→ **What is expected**: Your task is to copy the stretch of lines in the records below that begins with the line containing "Ingolstadt [link] (70, 2345)" and ends with the line containing "Anvers [link] (30, 2446)", exactly as written, with nothing added.

→ **Exercise materials**:
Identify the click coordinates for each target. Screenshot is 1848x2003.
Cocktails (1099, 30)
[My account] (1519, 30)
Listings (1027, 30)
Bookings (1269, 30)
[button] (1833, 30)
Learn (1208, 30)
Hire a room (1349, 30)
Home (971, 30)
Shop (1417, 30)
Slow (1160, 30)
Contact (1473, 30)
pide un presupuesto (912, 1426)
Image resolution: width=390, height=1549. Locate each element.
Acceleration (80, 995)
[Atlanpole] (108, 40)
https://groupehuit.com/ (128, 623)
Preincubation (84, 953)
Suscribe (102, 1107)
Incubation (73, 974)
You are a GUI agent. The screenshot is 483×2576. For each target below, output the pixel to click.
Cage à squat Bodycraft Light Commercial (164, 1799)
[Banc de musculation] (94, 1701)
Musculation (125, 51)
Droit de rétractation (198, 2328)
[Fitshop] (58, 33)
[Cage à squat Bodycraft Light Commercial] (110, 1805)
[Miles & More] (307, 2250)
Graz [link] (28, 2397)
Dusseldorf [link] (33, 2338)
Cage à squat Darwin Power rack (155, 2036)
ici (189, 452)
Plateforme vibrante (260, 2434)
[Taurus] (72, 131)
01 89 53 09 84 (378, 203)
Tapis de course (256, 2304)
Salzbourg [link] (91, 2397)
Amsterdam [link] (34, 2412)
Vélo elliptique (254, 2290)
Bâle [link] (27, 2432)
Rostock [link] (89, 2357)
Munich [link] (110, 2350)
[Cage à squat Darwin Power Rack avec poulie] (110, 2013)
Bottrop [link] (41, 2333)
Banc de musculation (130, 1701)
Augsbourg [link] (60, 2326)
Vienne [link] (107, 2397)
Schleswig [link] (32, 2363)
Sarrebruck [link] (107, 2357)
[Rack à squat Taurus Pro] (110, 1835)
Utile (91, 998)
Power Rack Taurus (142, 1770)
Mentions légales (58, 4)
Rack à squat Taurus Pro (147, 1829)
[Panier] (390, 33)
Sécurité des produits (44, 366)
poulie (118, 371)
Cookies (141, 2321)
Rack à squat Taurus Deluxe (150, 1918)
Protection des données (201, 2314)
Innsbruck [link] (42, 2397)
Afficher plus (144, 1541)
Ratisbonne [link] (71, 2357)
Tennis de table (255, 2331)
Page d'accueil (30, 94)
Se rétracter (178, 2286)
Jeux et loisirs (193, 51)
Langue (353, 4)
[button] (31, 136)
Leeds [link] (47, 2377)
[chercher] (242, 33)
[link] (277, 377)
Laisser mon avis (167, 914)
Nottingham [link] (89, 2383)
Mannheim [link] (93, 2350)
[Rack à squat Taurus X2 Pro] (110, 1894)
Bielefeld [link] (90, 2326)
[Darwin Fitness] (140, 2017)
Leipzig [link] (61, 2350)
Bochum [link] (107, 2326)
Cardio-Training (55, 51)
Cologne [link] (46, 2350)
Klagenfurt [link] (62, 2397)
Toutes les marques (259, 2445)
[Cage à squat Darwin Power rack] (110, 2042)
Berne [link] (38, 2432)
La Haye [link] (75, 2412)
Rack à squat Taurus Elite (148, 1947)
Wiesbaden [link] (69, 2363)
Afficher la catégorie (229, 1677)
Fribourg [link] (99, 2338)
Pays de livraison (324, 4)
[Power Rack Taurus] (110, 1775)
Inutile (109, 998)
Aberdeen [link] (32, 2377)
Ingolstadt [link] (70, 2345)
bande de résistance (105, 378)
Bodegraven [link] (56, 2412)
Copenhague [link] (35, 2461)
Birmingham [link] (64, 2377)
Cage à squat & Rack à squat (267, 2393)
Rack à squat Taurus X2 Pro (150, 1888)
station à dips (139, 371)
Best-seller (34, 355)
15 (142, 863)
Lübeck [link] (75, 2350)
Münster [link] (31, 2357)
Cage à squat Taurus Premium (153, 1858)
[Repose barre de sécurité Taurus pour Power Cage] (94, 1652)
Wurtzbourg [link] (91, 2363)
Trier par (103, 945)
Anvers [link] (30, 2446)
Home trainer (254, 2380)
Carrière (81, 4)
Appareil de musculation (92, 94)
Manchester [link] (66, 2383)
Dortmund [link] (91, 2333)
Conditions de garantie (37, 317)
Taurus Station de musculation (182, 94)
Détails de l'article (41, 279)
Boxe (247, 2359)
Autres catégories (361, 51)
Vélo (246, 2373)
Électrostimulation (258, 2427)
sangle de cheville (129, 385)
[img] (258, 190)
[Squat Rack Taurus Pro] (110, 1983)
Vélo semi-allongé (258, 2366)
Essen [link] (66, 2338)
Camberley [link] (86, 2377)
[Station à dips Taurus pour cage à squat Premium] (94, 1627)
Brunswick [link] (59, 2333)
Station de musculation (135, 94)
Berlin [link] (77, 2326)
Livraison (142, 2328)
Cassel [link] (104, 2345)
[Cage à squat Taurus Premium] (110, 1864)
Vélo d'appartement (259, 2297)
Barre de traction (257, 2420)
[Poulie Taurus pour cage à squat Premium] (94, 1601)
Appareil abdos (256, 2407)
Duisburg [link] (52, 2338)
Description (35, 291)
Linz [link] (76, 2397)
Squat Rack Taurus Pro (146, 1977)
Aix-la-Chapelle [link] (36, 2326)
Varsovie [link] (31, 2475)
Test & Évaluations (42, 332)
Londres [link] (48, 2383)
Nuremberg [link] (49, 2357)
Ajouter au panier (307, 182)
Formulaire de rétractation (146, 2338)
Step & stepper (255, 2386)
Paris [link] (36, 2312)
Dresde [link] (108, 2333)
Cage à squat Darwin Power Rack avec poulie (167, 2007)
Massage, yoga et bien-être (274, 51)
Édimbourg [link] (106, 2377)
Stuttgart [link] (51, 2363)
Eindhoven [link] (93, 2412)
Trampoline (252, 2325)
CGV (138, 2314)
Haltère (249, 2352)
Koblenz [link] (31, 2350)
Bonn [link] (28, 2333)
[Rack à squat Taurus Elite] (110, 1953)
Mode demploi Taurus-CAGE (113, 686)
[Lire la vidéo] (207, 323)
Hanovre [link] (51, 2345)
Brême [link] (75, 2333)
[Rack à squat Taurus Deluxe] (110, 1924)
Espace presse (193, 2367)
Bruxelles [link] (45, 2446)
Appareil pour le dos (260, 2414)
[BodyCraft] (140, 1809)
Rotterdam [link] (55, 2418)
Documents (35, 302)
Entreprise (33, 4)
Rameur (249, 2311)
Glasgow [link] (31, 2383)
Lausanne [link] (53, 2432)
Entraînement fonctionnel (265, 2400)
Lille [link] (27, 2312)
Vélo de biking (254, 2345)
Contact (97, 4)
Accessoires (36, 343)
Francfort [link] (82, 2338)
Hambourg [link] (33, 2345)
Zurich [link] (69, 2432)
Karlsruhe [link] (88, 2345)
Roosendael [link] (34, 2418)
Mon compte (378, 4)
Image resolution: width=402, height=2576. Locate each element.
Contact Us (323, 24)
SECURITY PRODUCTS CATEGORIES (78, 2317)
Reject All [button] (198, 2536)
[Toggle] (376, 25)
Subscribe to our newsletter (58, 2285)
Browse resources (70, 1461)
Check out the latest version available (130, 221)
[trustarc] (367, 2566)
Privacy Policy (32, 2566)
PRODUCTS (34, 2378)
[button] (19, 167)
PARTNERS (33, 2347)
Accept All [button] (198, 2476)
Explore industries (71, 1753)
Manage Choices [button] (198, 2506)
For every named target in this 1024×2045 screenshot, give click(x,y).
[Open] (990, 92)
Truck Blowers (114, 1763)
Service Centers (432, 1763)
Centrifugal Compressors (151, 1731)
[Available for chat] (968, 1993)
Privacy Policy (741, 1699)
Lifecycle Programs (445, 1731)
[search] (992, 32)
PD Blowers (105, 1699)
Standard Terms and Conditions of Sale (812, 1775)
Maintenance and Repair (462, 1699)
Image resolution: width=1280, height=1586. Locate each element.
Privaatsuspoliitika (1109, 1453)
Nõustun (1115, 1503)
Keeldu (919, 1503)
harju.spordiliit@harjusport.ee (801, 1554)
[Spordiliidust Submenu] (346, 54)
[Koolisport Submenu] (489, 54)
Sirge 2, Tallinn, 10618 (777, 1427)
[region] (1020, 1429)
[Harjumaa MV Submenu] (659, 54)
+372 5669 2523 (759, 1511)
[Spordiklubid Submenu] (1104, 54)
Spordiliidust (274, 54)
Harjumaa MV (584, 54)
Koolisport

→ **Exercise solution**:
Ingolstadt [link] (70, 2345)
bande de résistance (105, 378)
Bodegraven [link] (56, 2412)
Copenhague [link] (35, 2461)
Birmingham [link] (64, 2377)
Cage à squat & Rack à squat (267, 2393)
Rack à squat Taurus X2 Pro (150, 1888)
station à dips (139, 371)
Best-seller (34, 355)
15 (142, 863)
Lübeck [link] (75, 2350)
Münster [link] (31, 2357)
Cage à squat Taurus Premium (153, 1858)
[Repose barre de sécurité Taurus pour Power Cage] (94, 1652)
Wurtzbourg [link] (91, 2363)
Trier par (103, 945)
Anvers [link] (30, 2446)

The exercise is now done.